Show each line in the listing below that contains the word "agent".

### Exercise input ###

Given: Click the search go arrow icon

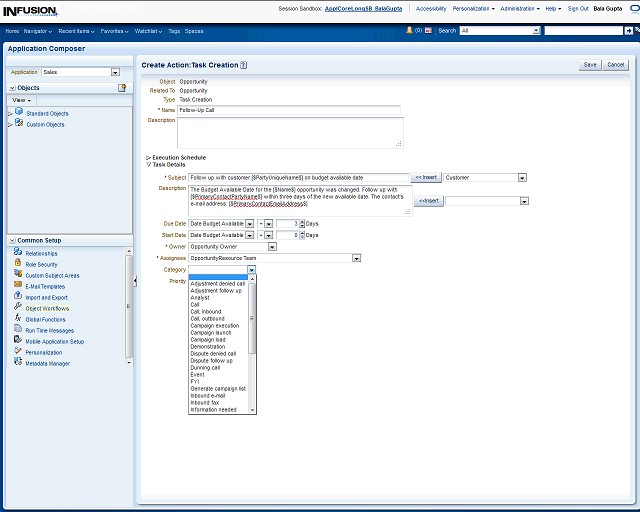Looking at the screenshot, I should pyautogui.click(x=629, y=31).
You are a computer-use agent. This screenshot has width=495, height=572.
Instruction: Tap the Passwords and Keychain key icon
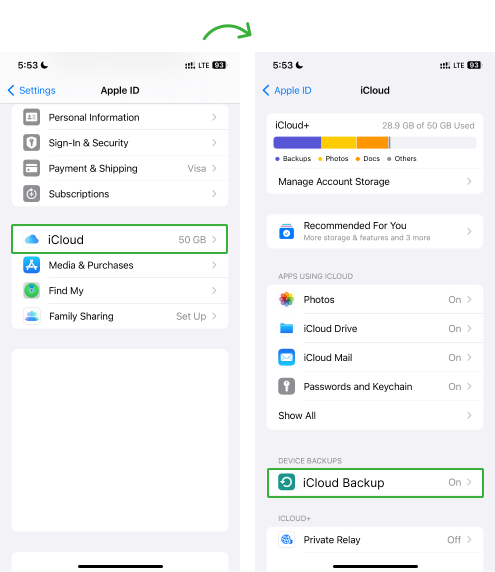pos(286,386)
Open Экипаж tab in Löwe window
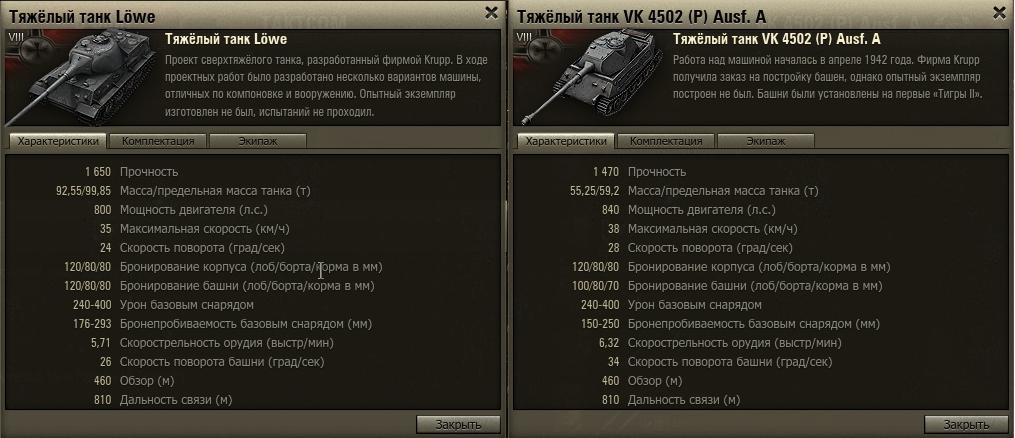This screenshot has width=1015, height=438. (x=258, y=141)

###
### Exercise input ###

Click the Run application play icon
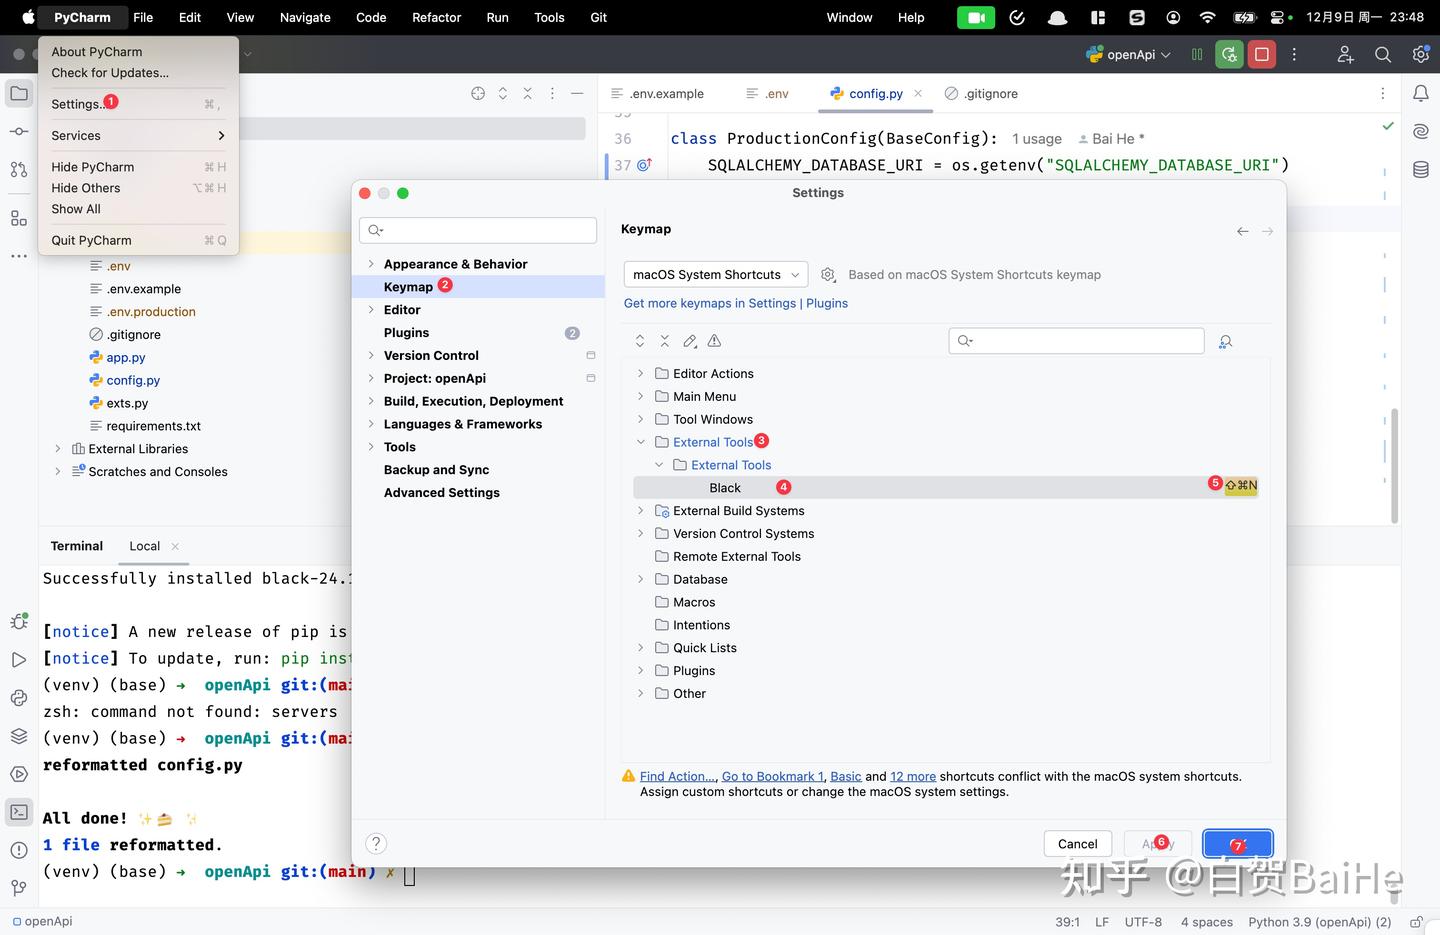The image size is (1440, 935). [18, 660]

###
### Exercise input ###

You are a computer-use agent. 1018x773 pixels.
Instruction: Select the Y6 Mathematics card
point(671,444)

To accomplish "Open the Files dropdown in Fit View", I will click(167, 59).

###

*Exercise solution:*
You are a computer-use agent. This screenshot has width=495, height=572.
You are a computer-use agent. 1018x773 pixels.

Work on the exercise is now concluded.